“City/County leaders must not be thinking clearly,” Paxton said in a tweet. “Maybe it’s oxygen deprivation from quintuple-masking.”
Paxton has already fought Austin leaders in court once and won. A judge ruled on Jan. 1 that the city could not legally ban indoor dining and drinking at restaurants over the New Year’s Eve weekend, even as local coronavirus cases spiked.
Although daily new cases have been declining since a record peak in January, Texas still ranks fifth in the nation for highest daily reported deaths per capita. Despite many public health officials warning that it was too soon, Gov. Greg Abbott (R) last week issued an executive order reopening businesses at full capacity and ending a statewide mask mandate.

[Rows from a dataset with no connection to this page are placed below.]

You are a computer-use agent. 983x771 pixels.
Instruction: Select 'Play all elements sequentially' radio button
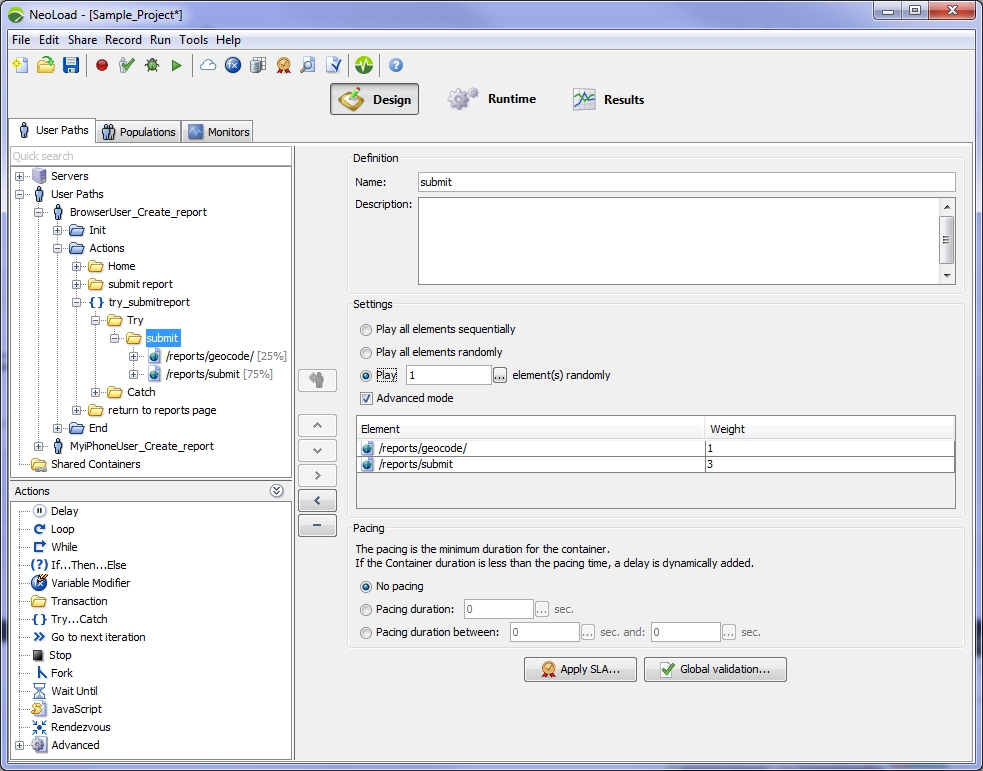click(366, 329)
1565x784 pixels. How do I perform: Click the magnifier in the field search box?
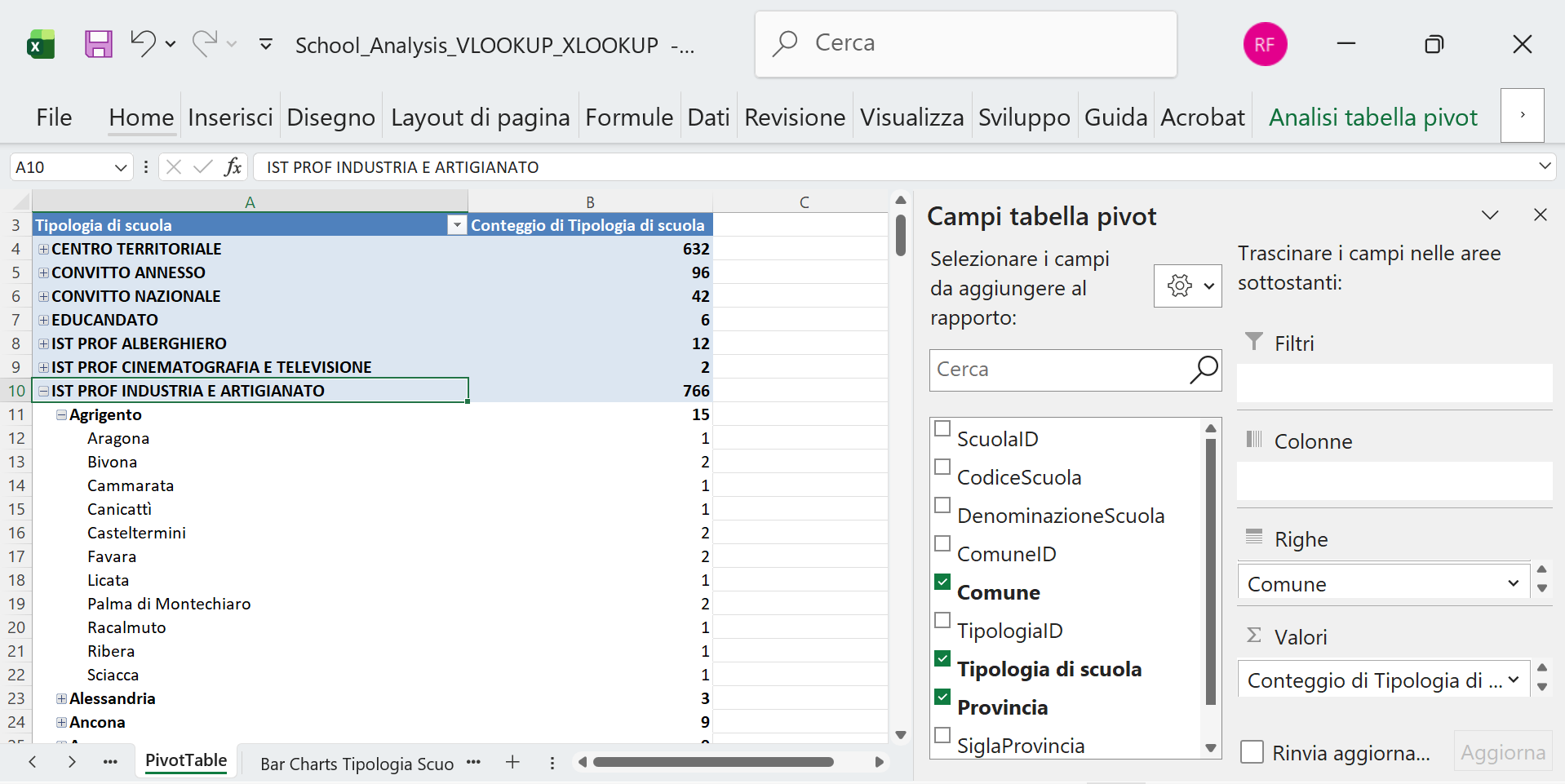pos(1202,370)
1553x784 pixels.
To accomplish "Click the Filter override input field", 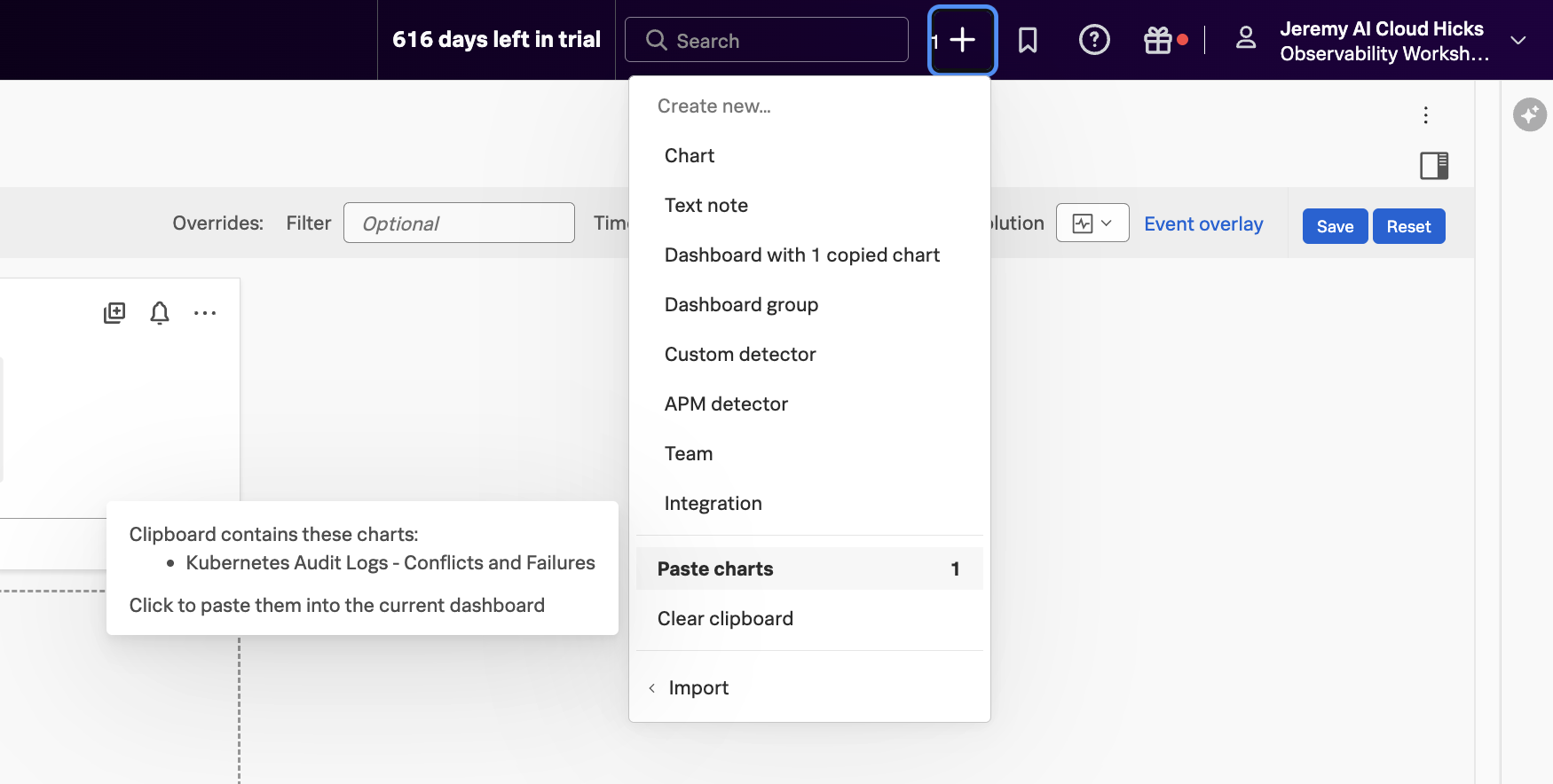I will pos(459,223).
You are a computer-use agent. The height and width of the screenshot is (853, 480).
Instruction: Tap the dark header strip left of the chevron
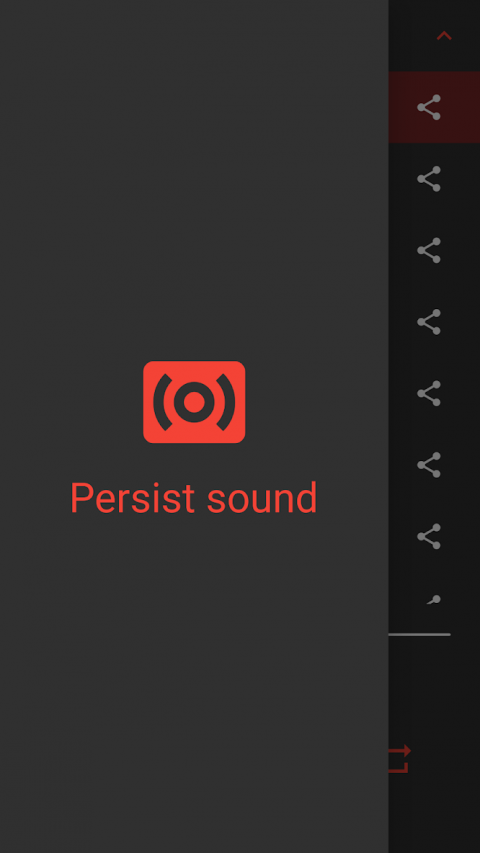tap(409, 36)
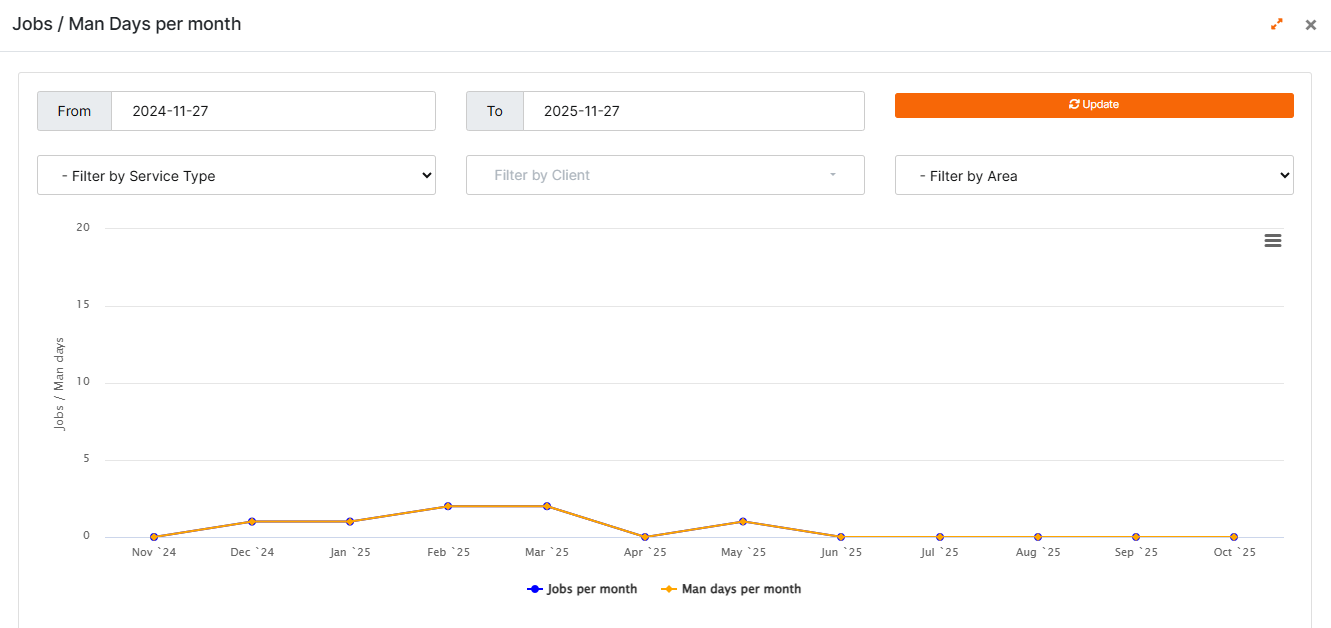The width and height of the screenshot is (1331, 628).
Task: Open the Filter by Area dropdown
Action: coord(1094,175)
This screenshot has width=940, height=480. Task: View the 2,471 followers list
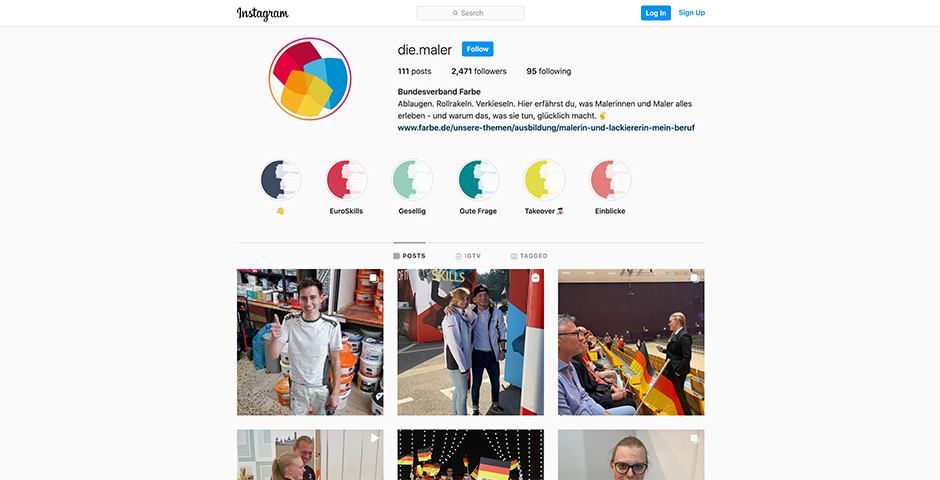pyautogui.click(x=479, y=71)
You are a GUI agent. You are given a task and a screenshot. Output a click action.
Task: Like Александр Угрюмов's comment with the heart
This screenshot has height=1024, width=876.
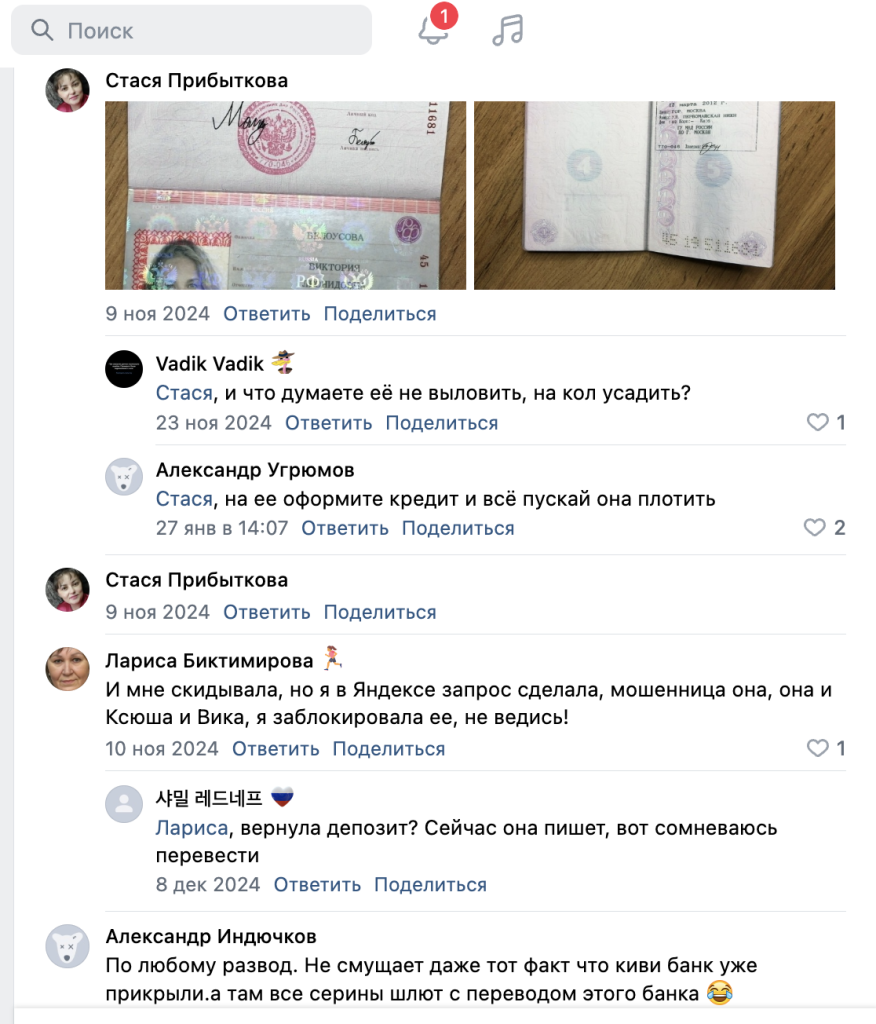coord(815,528)
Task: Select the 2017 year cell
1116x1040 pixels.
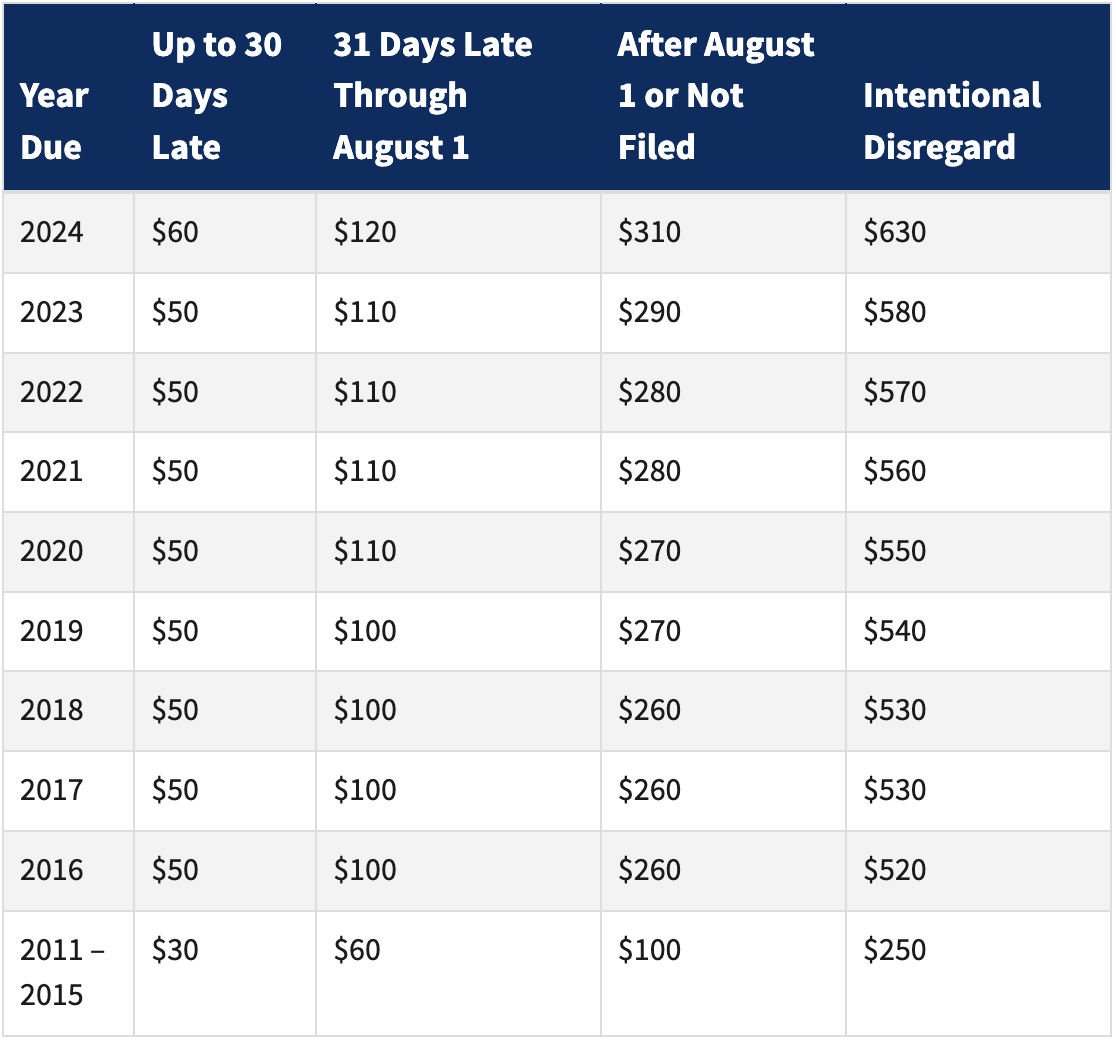Action: click(52, 790)
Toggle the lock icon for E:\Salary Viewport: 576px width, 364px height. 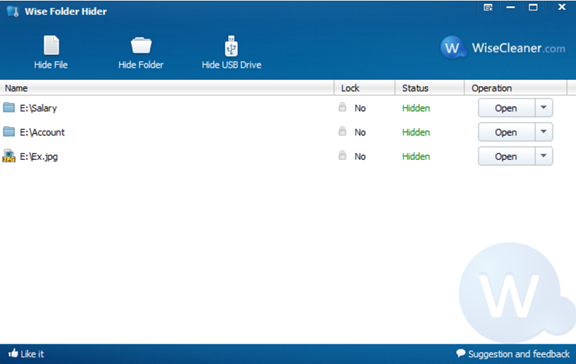(342, 107)
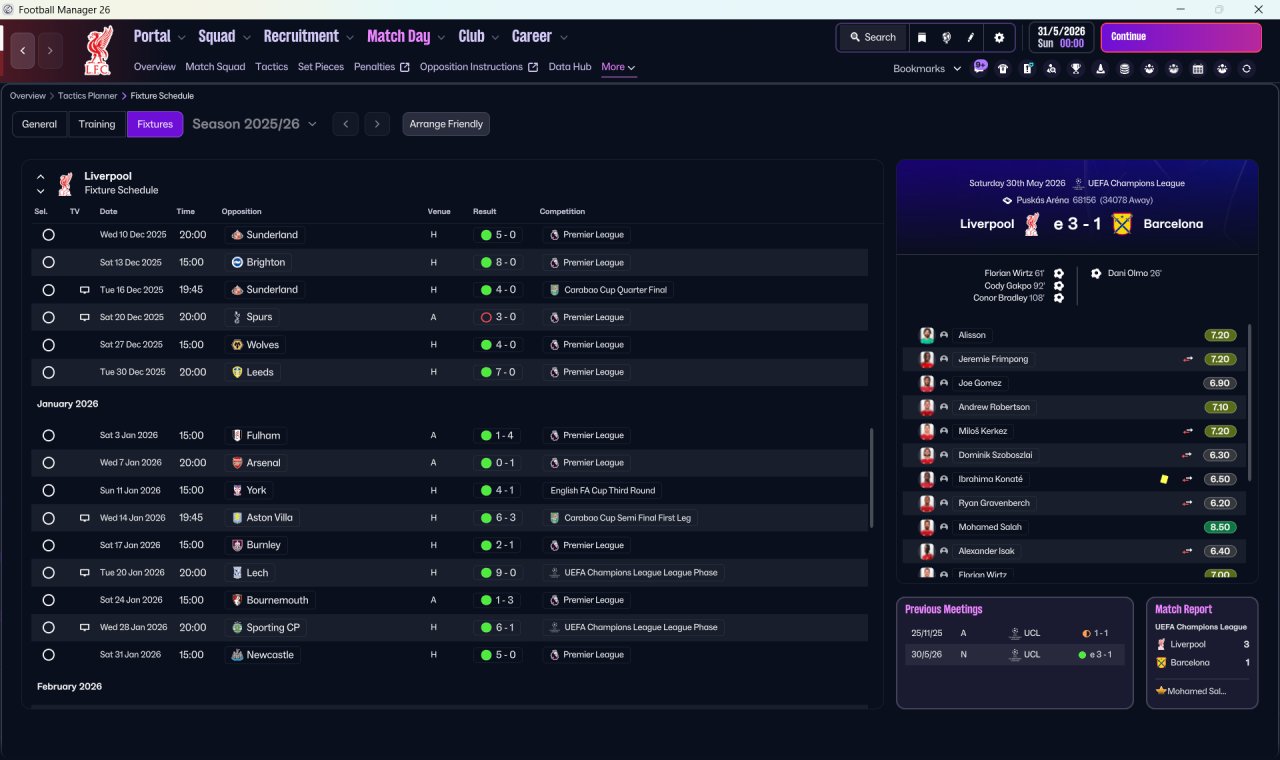Click the Arrange Friendly button
This screenshot has height=760, width=1280.
[446, 124]
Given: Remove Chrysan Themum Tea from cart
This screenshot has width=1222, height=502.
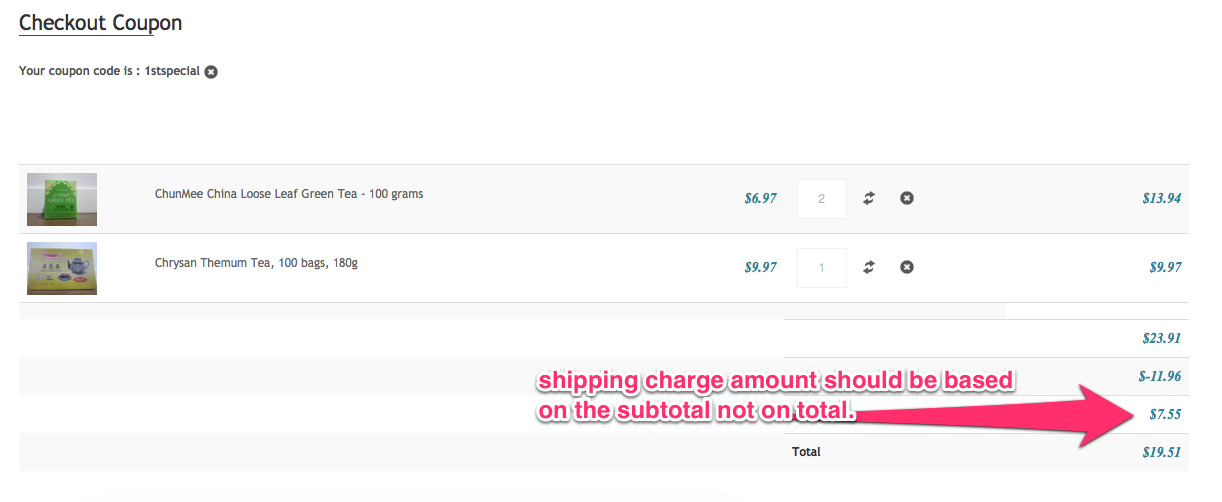Looking at the screenshot, I should pyautogui.click(x=906, y=267).
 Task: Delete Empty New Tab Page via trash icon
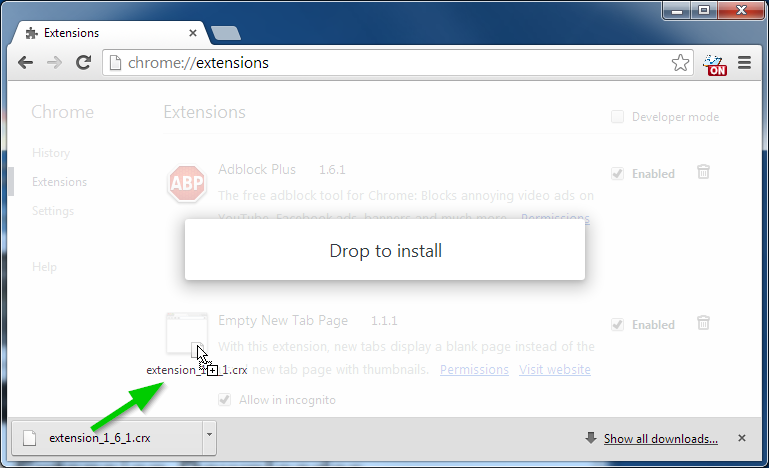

He also wrote a provision into the order barring local politicians, including mayors and county judges, from implementing their own mask rules.
But Adler argued that the Austin restrictions are still legal because they came from a local health official instead of his office.
Paxton gave the city and county until 6 p.m. on Wednesday to drop the mandate. But Adler refused.
“I believe leaders need to be clear and unambiguous in their communications and messaging about masking,” Adler said in a statement. “Masks work! The Governor and Attorney General are simply wrong.”
Meanwhile, public health officials have urged Texans to continue wearing masks despite the relaxed statewide restrictions.
“Wearing a face covering is one of the easiest ways to slow the transmission of disease in our community,” Mark Escott, the interim Austin-Travis County health authority, said in a statement on Tuesday. “While vaccine administration is underway, we are still not in a place of herd immunity and need people to wear face coverings in public and around non-household members so we can avoid another surge of cases.”